Shared on Tue, 03/13/2007 - 07:49
I dunno.......I bought Crackdown a few weeks back. I was really looking forward to it too. I still have fond memories of those first few moments playing Vice City and giggling like a schoolboy while mowing down my first pedestrian and feeling like Damien in a big van. That feeling hasn't been matched by sandbox type games since. I was really looking forward to pretending to be a big black man with a super suit and bouncing all over a city I didn't have to unlock by doing missions that drove me round the bend with their extreme difficulty spikes and remote control helicopter bombers.......

but it has been a disappointment. I like the bouncing around and collecting green orbs. I even like the driving and the explosions, but the missions are the same mission over and over again and for someone like me, who doesn't have that much time to play, they are tiring. Its basically a shooting mission replayed in different locations and at varying difficulty levels: shoot everything until you get to the boss. Then punch him or her in the face until they are dead.

Granted, there are different ways you can go about this and I did have real fun on the lighthouse mission, but there are only so many ways to skin a cat, and to be honest, I don't have the time or the inclination to be really inventive and learn to set up ramps to jump into buildings and go all "Just Cause" on a boss.

I guess I have learned I like to be led a bit more. I like Ghost Recon AW single player. I can take it at my own pace, its linear, I can pretend to be an expert marksman and when I'm done I feel like I've gotten somewhere.

Don't get me wrong, I'm all for spontaneity and the unforeseen in a game, its just that I don't have the time and simply can't be arsed to play exploit the so-called "chemistry set" the director of Crackdown described it as.........I mentioned Just Cause above. I have to say that I have had much more fun with this game. I found that it was much easier and more inviting to try different things out during the missions and it was much more likely that something utterly mad and wonderful would occur as I did - a helicopter was never far away, I could always get airborne from a car or boat and there is NOTHING that beats escaping by the skin of your teeth after a successful mission by riding a big motorcycle of a cliff and then freefalling to safety as the tropical sun goes down......in Crackdown, I'd still be on the ground, emotionally as well as physically.

The most exciting bits in Crackdown are when you're airborne - or nearly airborne.

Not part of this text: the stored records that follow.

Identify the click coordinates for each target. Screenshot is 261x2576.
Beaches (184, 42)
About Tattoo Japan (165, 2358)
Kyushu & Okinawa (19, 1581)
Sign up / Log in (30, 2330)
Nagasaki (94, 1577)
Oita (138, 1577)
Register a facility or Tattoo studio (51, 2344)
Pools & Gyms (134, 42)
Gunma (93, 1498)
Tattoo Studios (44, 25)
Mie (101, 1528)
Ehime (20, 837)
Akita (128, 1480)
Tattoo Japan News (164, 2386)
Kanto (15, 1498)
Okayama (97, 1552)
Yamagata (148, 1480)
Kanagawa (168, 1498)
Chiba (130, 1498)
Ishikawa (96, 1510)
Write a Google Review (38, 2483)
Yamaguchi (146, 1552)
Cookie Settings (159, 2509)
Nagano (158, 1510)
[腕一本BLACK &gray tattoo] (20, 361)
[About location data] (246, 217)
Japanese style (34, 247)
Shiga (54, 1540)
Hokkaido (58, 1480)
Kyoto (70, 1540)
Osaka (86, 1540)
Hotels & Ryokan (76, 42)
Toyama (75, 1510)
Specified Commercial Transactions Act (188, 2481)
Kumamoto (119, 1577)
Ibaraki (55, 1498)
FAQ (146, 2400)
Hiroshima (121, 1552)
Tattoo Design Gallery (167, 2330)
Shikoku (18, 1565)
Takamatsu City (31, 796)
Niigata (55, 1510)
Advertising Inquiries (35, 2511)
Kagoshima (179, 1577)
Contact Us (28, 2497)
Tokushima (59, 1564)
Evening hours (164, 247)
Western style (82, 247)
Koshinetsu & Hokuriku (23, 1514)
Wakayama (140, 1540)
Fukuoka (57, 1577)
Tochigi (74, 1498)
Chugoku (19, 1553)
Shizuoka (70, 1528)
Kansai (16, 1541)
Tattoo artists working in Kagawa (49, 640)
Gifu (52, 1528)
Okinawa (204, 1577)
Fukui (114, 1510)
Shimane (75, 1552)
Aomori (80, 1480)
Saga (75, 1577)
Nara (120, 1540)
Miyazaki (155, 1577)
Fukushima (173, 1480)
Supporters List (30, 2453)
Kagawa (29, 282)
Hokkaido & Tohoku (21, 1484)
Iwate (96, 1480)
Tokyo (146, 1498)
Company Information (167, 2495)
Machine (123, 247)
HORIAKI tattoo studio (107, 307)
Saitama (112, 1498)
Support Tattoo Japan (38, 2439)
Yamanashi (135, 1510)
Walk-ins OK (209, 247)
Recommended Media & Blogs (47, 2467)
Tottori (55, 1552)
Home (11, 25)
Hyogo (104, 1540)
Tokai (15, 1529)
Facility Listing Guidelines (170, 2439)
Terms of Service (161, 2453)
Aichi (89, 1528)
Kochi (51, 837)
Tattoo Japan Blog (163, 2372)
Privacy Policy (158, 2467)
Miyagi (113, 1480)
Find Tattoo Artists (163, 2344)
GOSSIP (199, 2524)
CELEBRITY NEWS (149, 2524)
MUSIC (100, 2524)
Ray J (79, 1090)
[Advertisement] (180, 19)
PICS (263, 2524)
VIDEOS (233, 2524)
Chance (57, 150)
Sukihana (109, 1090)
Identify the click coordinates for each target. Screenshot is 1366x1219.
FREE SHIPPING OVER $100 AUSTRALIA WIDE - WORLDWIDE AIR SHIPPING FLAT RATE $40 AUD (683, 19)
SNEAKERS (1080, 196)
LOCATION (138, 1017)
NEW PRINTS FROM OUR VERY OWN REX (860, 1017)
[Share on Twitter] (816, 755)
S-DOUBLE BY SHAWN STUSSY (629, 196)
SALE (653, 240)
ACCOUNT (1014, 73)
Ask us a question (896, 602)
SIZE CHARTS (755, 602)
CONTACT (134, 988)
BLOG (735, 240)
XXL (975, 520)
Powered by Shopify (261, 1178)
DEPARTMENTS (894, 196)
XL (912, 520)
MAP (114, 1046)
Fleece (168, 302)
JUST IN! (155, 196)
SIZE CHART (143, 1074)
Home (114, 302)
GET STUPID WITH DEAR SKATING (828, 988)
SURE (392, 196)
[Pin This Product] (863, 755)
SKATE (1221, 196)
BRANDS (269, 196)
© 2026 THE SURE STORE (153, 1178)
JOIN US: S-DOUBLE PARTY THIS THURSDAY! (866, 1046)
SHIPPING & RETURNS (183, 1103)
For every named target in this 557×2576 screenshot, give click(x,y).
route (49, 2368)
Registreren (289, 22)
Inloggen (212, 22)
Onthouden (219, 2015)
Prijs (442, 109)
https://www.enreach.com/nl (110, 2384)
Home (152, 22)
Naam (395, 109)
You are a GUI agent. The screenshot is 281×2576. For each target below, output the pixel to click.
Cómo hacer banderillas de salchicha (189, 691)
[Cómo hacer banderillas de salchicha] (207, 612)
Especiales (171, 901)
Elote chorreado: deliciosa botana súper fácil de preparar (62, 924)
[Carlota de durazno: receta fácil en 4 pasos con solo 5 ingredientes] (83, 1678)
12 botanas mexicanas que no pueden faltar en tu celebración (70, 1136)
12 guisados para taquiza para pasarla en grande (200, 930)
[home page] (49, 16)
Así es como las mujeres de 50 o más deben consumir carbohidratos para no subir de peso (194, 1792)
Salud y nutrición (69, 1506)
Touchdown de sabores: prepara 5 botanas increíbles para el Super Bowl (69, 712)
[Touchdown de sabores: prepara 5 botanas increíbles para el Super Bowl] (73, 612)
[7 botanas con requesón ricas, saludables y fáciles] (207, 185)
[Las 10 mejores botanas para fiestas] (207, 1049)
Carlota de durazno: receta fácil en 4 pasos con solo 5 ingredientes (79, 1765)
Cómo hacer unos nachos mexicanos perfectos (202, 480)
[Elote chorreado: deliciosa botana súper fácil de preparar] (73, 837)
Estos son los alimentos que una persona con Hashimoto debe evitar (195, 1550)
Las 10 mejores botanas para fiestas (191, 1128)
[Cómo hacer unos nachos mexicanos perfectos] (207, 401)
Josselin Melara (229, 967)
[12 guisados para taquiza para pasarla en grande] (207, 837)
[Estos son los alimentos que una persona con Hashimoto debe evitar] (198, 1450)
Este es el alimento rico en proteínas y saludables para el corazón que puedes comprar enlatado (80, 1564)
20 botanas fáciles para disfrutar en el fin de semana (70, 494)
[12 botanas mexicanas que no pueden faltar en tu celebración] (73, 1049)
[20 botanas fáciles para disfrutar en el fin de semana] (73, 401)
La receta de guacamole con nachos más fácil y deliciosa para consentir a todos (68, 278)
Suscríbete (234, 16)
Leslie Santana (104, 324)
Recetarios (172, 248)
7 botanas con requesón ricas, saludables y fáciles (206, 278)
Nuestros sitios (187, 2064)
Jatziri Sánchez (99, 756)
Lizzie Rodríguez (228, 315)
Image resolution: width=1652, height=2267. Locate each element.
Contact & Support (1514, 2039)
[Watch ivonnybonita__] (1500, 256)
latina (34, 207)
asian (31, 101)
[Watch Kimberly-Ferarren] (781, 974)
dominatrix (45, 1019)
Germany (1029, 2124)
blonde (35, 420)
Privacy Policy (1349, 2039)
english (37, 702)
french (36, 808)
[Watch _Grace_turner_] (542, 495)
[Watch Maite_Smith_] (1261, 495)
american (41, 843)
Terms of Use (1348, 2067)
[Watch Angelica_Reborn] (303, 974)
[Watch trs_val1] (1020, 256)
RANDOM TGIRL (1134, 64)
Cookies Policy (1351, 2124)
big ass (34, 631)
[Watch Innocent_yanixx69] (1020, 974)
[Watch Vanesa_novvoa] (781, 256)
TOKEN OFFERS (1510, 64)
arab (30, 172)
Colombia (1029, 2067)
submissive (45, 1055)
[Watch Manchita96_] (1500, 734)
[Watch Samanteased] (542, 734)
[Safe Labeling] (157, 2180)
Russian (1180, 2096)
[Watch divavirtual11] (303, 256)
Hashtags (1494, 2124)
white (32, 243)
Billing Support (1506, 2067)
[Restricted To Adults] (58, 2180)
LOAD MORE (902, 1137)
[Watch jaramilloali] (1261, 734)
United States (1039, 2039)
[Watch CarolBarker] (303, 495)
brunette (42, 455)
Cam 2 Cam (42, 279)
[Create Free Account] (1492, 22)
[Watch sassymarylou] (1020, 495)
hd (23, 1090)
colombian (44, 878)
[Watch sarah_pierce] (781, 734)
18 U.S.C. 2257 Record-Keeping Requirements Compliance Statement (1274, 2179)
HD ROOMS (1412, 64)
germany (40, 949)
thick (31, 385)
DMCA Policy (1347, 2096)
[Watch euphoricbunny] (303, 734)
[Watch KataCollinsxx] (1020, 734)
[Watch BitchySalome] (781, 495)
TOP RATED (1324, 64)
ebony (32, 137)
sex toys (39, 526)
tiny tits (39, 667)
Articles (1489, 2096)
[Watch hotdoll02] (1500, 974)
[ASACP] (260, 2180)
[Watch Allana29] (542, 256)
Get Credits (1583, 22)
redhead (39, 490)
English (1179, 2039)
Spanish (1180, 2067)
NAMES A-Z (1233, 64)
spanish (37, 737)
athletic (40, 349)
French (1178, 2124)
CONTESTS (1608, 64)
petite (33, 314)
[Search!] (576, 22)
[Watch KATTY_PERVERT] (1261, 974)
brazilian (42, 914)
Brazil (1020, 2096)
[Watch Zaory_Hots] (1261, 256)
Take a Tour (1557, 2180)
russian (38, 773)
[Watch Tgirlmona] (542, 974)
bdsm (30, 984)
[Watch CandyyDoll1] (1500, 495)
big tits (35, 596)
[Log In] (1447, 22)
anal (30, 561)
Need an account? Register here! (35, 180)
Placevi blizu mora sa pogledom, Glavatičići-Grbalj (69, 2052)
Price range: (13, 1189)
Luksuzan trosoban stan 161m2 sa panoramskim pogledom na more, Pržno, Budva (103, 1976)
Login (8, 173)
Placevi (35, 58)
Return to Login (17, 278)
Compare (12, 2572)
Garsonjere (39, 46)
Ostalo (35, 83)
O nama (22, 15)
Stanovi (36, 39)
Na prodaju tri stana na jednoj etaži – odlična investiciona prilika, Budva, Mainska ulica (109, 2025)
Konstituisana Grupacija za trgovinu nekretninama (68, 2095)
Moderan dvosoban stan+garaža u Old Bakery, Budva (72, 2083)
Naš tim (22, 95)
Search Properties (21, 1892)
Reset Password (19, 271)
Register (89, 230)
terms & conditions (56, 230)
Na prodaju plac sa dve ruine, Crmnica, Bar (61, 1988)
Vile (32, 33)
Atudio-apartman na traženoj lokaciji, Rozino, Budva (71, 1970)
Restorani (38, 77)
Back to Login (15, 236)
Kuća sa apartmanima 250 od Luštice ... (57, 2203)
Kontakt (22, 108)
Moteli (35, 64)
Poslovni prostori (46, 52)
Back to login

When you're scaling the agency tower to jump from the top or bounding around like a roided-up Easter Bunny from rooftop to rooftop......but even then you're not really doing anything.....you're not really fighting baddies and you're not really free...not in the same take-your-breath-away way that I found with Just Cause anyhow.

The thing with Crackdown is that even with all that freedom, you're not really taking off and flying, and if you really look, there isn't much to do in town.
Just Cause's world was big, wide and empty, but somehow you could enjoy that emptiness more, and the main missions, albeit limited in number, are much more FUN. In Just Cause I can feel that I've achieved something after only 30 minutes, much like Ghost Recon, and both games make me feel like an expert spy or soldier for a moment or two. But Crackdown doesn't do that. Unless I'm bounding about collecting orbs, then I feel like a kid at christmas who has just found out that of the huge pile of gifts under the tree, only two were for him, and one was another pair of socks for school.

My feeling is that Crackdown is as empty as Just Cause, and certainly not as ambitious. It smacks of laziness on the part of the design team. If you take away the agility and the orbs, theres nothing there but bullets.

Comments

CofC's picture
Submitted by CofC on Tue, 03/13/2007 - 11:30
I don't have a 360 yet so haven't played it, but some games just don't do it for ya. I think it has been a better game for most though. That a lot of people bought it simply to access the Halo beta, created a negative expectation for the game. Liked the review.
louiecat's picture
Submitted by louiecat on Tue, 03/13/2007 - 12:11
ta. I bought the game on the strength of online expectations. I'll revisit in short bursts no doubt...
NotStyro's picture
Submitted by NotStyro on Tue, 03/13/2007 - 13:14
I've bought the game and largely enjoyed the sandbox type gameplay. The freedom to level-up, follow a mission, cleaning-up the small punk gangs, or terrorizing cops or citizens, or and mix of those, appeals greatly to me. I do see you point of view about the game requiring good amounts of time to get the feeling you have accomplished something within the game. I try to make sure I have enough time before I play, or I just go in to goof-off.